Start of Excerpted data

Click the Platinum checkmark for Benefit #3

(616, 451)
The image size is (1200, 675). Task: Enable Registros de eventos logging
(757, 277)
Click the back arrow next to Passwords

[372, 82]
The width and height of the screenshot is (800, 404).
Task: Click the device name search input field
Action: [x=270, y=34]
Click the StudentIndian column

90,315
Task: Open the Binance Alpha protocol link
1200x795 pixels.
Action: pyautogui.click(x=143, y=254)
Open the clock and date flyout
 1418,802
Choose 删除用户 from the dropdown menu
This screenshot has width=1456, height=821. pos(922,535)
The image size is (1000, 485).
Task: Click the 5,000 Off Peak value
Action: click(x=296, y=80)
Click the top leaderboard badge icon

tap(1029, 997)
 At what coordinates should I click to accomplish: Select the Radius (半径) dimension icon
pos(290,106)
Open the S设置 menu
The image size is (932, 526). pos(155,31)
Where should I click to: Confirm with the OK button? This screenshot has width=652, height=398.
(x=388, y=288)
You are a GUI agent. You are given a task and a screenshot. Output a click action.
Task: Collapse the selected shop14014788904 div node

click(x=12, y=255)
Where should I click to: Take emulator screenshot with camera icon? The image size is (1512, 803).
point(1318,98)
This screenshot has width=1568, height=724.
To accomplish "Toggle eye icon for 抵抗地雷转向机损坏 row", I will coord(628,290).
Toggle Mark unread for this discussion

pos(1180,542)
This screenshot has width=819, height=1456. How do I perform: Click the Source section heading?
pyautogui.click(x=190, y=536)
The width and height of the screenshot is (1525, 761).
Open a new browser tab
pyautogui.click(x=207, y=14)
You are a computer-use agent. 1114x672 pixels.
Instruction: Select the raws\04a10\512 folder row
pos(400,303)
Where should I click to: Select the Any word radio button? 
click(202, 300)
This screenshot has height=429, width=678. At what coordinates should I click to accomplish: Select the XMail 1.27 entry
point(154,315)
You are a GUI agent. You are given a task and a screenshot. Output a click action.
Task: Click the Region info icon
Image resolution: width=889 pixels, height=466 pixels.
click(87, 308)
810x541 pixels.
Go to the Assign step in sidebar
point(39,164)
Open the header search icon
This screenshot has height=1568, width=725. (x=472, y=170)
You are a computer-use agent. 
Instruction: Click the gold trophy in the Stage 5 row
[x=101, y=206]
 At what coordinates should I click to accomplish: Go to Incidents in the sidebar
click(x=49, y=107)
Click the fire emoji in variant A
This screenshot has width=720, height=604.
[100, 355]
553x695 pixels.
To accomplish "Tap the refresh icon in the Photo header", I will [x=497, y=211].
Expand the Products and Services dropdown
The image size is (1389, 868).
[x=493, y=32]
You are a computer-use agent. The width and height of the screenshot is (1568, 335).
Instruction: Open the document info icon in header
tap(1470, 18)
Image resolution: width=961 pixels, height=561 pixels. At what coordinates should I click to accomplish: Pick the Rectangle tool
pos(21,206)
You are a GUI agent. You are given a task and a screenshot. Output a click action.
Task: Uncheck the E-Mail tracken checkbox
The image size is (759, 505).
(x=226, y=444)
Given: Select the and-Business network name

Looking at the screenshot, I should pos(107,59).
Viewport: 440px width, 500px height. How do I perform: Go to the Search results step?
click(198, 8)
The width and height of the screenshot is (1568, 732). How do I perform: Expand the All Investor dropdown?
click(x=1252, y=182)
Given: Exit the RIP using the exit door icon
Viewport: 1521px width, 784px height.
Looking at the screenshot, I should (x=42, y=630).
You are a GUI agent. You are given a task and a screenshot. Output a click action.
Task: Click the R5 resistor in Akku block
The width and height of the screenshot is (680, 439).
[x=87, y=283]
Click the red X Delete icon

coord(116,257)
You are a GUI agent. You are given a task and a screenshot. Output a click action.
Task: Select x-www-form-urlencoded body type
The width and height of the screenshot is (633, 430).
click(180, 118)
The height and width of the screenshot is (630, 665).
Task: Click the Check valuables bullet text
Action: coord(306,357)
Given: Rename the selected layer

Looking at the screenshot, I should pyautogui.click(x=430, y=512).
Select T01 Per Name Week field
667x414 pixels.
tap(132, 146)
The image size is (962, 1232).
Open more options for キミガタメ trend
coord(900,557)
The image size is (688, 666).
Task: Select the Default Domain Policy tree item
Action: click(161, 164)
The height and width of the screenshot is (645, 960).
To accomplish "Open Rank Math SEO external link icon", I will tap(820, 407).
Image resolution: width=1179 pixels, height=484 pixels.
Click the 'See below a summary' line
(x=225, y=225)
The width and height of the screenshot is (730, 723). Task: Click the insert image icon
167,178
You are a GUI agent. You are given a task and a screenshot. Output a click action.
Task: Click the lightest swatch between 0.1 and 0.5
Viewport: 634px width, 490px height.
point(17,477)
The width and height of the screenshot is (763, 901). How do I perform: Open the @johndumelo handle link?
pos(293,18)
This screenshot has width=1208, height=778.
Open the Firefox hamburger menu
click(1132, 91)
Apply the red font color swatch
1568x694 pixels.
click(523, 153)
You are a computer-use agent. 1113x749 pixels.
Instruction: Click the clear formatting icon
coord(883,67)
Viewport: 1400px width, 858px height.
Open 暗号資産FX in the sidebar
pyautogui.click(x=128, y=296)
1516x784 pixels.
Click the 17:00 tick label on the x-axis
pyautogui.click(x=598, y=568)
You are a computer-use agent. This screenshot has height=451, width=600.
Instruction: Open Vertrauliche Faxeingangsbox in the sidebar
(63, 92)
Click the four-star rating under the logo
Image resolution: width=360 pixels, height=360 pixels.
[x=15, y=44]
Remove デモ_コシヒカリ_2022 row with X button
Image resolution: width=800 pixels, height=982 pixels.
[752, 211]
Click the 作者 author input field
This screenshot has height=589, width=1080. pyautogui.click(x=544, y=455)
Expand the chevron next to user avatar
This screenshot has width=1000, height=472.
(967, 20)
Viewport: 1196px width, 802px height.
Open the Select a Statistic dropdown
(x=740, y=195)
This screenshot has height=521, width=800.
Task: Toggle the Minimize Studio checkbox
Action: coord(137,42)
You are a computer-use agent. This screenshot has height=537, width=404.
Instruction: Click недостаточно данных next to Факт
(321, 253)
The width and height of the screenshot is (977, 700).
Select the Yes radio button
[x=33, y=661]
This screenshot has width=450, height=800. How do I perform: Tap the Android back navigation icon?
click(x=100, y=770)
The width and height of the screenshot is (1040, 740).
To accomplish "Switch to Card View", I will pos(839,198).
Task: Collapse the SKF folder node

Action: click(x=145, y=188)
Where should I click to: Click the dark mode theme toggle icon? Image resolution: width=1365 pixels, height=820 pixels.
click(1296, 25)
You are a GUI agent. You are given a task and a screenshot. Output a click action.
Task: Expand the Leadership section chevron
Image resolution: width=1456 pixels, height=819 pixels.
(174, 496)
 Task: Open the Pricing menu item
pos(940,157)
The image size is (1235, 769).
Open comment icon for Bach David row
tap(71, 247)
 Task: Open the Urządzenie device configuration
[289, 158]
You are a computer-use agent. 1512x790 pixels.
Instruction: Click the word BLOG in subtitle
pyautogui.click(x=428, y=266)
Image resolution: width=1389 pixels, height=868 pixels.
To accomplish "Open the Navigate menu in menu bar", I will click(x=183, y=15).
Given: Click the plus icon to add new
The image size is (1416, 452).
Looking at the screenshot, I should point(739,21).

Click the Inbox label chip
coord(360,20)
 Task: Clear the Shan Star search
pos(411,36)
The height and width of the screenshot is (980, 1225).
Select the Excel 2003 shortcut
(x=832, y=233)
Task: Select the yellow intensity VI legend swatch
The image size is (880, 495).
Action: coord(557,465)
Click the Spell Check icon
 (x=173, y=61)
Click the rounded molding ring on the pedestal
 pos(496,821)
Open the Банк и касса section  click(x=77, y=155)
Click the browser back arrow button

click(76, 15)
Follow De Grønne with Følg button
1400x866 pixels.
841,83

End of Excerpted data

Please write out the entries exactly, keeping every line intact.

# Expected answer
Click the Platinum checkmark for Benefit #3

(616, 451)
The image size is (1200, 675). Task: Enable Registros de eventos logging
(757, 277)
Click the back arrow next to Passwords

[372, 82]
The width and height of the screenshot is (800, 404).
Task: Click the device name search input field
Action: [x=270, y=34]
Click the StudentIndian column

90,315
Task: Open the Binance Alpha protocol link
1200x795 pixels.
Action: pyautogui.click(x=143, y=254)
Open the clock and date flyout
 1418,802
Choose 删除用户 from the dropdown menu
This screenshot has width=1456, height=821. pos(922,535)
The image size is (1000, 485).
Task: Click the 5,000 Off Peak value
Action: click(x=296, y=80)
Click the top leaderboard badge icon

tap(1029, 997)
 At what coordinates should I click to accomplish: Select the Radius (半径) dimension icon
pos(290,106)
Open the S设置 menu
The image size is (932, 526). pos(155,31)
Where should I click to: Confirm with the OK button? This screenshot has width=652, height=398.
(x=388, y=288)
You are a GUI agent. You are given a task and a screenshot. Output a click action.
Task: Collapse the selected shop14014788904 div node

click(x=12, y=255)
Where should I click to: Take emulator screenshot with camera icon? The image size is (1512, 803).
point(1318,98)
This screenshot has width=1568, height=724.
To accomplish "Toggle eye icon for 抵抗地雷转向机损坏 row", I will coord(628,290).
Toggle Mark unread for this discussion

pos(1180,542)
This screenshot has width=819, height=1456. How do I perform: Click the Source section heading?
pyautogui.click(x=190, y=536)
The width and height of the screenshot is (1525, 761).
Open a new browser tab
pyautogui.click(x=207, y=14)
You are a computer-use agent. 1114x672 pixels.
Instruction: Select the raws\04a10\512 folder row
pos(400,303)
Where should I click to: Select the Any word radio button? 
click(202, 300)
This screenshot has height=429, width=678. At what coordinates should I click to accomplish: Select the XMail 1.27 entry
point(154,315)
You are a GUI agent. You are given a task and a screenshot. Output a click action.
Task: Click the Region info icon
Image resolution: width=889 pixels, height=466 pixels.
click(87, 308)
810x541 pixels.
Go to the Assign step in sidebar
point(39,164)
Open the header search icon
This screenshot has height=1568, width=725. (x=472, y=170)
You are a computer-use agent. 
Instruction: Click the gold trophy in the Stage 5 row
[x=101, y=206]
 At what coordinates should I click to accomplish: Go to Incidents in the sidebar
click(x=49, y=107)
Click the fire emoji in variant A
This screenshot has width=720, height=604.
[100, 355]
553x695 pixels.
To accomplish "Tap the refresh icon in the Photo header", I will [x=497, y=211].
Expand the Products and Services dropdown
The image size is (1389, 868).
[x=493, y=32]
You are a computer-use agent. The width and height of the screenshot is (1568, 335).
Instruction: Open the document info icon in header
tap(1470, 18)
Image resolution: width=961 pixels, height=561 pixels. At what coordinates should I click to accomplish: Pick the Rectangle tool
pos(21,206)
You are a GUI agent. You are given a task and a screenshot. Output a click action.
Task: Uncheck the E-Mail tracken checkbox
The image size is (759, 505).
(x=226, y=444)
Given: Select the and-Business network name

Looking at the screenshot, I should pos(107,59).
Viewport: 440px width, 500px height. How do I perform: Go to the Search results step?
click(198, 8)
The width and height of the screenshot is (1568, 732). How do I perform: Expand the All Investor dropdown?
click(x=1252, y=182)
Given: Exit the RIP using the exit door icon
Viewport: 1521px width, 784px height.
Looking at the screenshot, I should (x=42, y=630).
You are a GUI agent. You are given a task and a screenshot. Output a click action.
Task: Click the R5 resistor in Akku block
The width and height of the screenshot is (680, 439).
[x=87, y=283]
Click the red X Delete icon

coord(116,257)
You are a GUI agent. You are given a task and a screenshot. Output a click action.
Task: Select x-www-form-urlencoded body type
The width and height of the screenshot is (633, 430).
click(180, 118)
The height and width of the screenshot is (630, 665).
Task: Click the Check valuables bullet text
Action: coord(306,357)
Given: Rename the selected layer

Looking at the screenshot, I should pyautogui.click(x=430, y=512).
Select T01 Per Name Week field
667x414 pixels.
tap(132, 146)
The image size is (962, 1232).
Open more options for キミガタメ trend
coord(900,557)
The image size is (688, 666).
Task: Select the Default Domain Policy tree item
Action: click(161, 164)
The height and width of the screenshot is (645, 960).
To accomplish "Open Rank Math SEO external link icon", I will tap(820, 407).
Image resolution: width=1179 pixels, height=484 pixels.
Click the 'See below a summary' line
(x=225, y=225)
The width and height of the screenshot is (730, 723). Task: Click the insert image icon
167,178
You are a GUI agent. You are given a task and a screenshot. Output a click action.
Task: Click the lightest swatch between 0.1 and 0.5
Viewport: 634px width, 490px height.
point(17,477)
The width and height of the screenshot is (763, 901). How do I perform: Open the @johndumelo handle link?
pos(293,18)
This screenshot has width=1208, height=778.
Open the Firefox hamburger menu
click(1132, 91)
Apply the red font color swatch
1568x694 pixels.
click(523, 153)
You are a computer-use agent. 1113x749 pixels.
Instruction: Click the clear formatting icon
coord(883,67)
Viewport: 1400px width, 858px height.
Open 暗号資産FX in the sidebar
pyautogui.click(x=128, y=296)
1516x784 pixels.
Click the 17:00 tick label on the x-axis
pyautogui.click(x=598, y=568)
You are a computer-use agent. This screenshot has height=451, width=600.
Instruction: Open Vertrauliche Faxeingangsbox in the sidebar
(63, 92)
Click the four-star rating under the logo
Image resolution: width=360 pixels, height=360 pixels.
[x=15, y=44]
Remove デモ_コシヒカリ_2022 row with X button
Image resolution: width=800 pixels, height=982 pixels.
[752, 211]
Click the 作者 author input field
This screenshot has height=589, width=1080. pyautogui.click(x=544, y=455)
Expand the chevron next to user avatar
This screenshot has width=1000, height=472.
(967, 20)
Viewport: 1196px width, 802px height.
Open the Select a Statistic dropdown
(x=740, y=195)
This screenshot has height=521, width=800.
Task: Toggle the Minimize Studio checkbox
Action: coord(137,42)
You are a computer-use agent. This screenshot has height=537, width=404.
Instruction: Click недостаточно данных next to Факт
(321, 253)
The width and height of the screenshot is (977, 700).
Select the Yes radio button
[x=33, y=661]
This screenshot has width=450, height=800. How do I perform: Tap the Android back navigation icon?
click(x=100, y=770)
The width and height of the screenshot is (1040, 740).
To accomplish "Switch to Card View", I will pos(839,198).
Task: Collapse the SKF folder node

Action: click(x=145, y=188)
Where should I click to: Click the dark mode theme toggle icon? Image resolution: width=1365 pixels, height=820 pixels.
click(1296, 25)
You are a GUI agent. You are given a task and a screenshot. Output a click action.
Task: Expand the Leadership section chevron
Image resolution: width=1456 pixels, height=819 pixels.
(174, 496)
 Task: Open the Pricing menu item
pos(940,157)
The image size is (1235, 769).
Open comment icon for Bach David row
tap(71, 247)
 Task: Open the Urządzenie device configuration
[289, 158]
You are a computer-use agent. 1512x790 pixels.
Instruction: Click the word BLOG in subtitle
pyautogui.click(x=428, y=266)
Image resolution: width=1389 pixels, height=868 pixels.
To accomplish "Open the Navigate menu in menu bar", I will click(x=183, y=15).
Given: Click the plus icon to add new
The image size is (1416, 452).
Looking at the screenshot, I should point(739,21).

Click the Inbox label chip
coord(360,20)
 Task: Clear the Shan Star search
pos(411,36)
The height and width of the screenshot is (980, 1225).
Select the Excel 2003 shortcut
(x=832, y=233)
Task: Select the yellow intensity VI legend swatch
The image size is (880, 495).
Action: coord(557,465)
Click the Spell Check icon
 (x=173, y=61)
Click the rounded molding ring on the pedestal
 pos(496,821)
Open the Банк и касса section  click(x=77, y=155)
Click the browser back arrow button

click(76, 15)
Follow De Grønne with Følg button
1400x866 pixels.
841,83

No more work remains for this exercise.